%%

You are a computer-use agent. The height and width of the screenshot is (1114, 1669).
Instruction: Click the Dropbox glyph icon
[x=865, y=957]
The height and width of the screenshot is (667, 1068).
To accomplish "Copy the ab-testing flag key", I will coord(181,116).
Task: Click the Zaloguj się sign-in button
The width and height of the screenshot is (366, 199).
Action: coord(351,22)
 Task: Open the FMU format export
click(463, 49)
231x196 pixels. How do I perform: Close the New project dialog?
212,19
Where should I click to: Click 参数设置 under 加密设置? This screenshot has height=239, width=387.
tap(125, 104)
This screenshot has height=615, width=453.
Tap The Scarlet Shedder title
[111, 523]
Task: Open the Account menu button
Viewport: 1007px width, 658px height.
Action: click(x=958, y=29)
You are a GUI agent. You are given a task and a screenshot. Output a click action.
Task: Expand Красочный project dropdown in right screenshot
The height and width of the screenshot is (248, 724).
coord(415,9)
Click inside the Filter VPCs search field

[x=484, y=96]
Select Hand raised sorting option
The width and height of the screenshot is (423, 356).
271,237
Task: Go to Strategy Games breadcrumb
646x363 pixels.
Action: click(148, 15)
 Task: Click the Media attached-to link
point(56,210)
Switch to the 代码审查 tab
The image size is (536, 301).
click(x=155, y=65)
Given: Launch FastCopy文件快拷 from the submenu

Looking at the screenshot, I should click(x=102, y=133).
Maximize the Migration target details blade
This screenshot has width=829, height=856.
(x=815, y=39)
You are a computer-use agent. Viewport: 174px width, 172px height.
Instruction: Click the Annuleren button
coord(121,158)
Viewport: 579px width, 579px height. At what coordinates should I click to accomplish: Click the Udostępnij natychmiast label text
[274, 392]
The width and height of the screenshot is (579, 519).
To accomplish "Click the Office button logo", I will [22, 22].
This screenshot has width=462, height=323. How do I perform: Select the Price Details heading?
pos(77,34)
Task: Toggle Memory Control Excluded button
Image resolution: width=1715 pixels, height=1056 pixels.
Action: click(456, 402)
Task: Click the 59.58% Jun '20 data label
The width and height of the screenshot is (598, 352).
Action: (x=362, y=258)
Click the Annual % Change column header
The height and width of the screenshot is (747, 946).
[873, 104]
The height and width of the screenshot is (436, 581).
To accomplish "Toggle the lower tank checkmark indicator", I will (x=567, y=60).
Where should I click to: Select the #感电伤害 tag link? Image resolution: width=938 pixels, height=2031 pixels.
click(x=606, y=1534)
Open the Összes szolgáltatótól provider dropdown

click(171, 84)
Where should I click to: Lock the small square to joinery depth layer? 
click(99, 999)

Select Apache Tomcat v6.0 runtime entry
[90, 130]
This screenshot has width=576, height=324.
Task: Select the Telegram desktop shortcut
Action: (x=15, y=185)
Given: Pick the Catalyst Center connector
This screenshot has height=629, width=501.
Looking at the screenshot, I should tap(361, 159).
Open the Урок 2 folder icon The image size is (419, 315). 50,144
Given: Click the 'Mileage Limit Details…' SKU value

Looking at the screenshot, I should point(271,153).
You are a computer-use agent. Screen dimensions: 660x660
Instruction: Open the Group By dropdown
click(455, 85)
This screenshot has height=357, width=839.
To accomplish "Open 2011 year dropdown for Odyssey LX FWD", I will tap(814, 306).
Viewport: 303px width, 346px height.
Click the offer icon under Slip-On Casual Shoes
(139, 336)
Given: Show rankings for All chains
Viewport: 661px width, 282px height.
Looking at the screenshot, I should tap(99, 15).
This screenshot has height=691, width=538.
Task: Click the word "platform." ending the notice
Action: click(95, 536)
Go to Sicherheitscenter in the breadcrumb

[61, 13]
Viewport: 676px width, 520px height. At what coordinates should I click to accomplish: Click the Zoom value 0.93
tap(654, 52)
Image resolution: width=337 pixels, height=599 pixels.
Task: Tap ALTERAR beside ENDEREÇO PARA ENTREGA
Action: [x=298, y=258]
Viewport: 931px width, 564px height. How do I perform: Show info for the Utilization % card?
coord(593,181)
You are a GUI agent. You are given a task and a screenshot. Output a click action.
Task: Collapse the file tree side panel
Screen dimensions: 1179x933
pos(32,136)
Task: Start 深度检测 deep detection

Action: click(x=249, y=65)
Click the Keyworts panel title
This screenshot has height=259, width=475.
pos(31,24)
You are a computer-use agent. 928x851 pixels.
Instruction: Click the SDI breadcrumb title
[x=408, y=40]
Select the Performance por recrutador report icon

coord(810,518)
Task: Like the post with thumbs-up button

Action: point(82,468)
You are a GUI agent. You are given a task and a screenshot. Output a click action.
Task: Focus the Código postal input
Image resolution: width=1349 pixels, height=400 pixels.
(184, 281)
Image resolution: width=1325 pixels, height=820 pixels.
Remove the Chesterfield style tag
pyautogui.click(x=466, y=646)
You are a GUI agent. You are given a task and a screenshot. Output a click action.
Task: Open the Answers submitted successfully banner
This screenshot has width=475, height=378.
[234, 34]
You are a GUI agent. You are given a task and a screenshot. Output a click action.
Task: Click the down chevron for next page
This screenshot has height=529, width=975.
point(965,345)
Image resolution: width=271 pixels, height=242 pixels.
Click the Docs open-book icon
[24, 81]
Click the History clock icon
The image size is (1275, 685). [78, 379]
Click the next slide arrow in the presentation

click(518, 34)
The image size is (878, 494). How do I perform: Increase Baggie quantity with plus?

%%

Short problem -> Copy everything in the records from the line containing "Viewport: 931px width, 564px" down to the line containing "Action: point(82,468)", both lines included, exactly as they appear.

Response to the exercise ->
Viewport: 931px width, 564px height. How do I perform: Show info for the Utilization % card?
coord(593,181)
You are a GUI agent. You are given a task and a screenshot. Output a click action.
Task: Collapse the file tree side panel
Screen dimensions: 1179x933
pos(32,136)
Task: Start 深度检测 deep detection

Action: click(x=249, y=65)
Click the Keyworts panel title
This screenshot has height=259, width=475.
pos(31,24)
You are a computer-use agent. 928x851 pixels.
Instruction: Click the SDI breadcrumb title
[x=408, y=40]
Select the Performance por recrutador report icon

coord(810,518)
Task: Like the post with thumbs-up button

Action: point(82,468)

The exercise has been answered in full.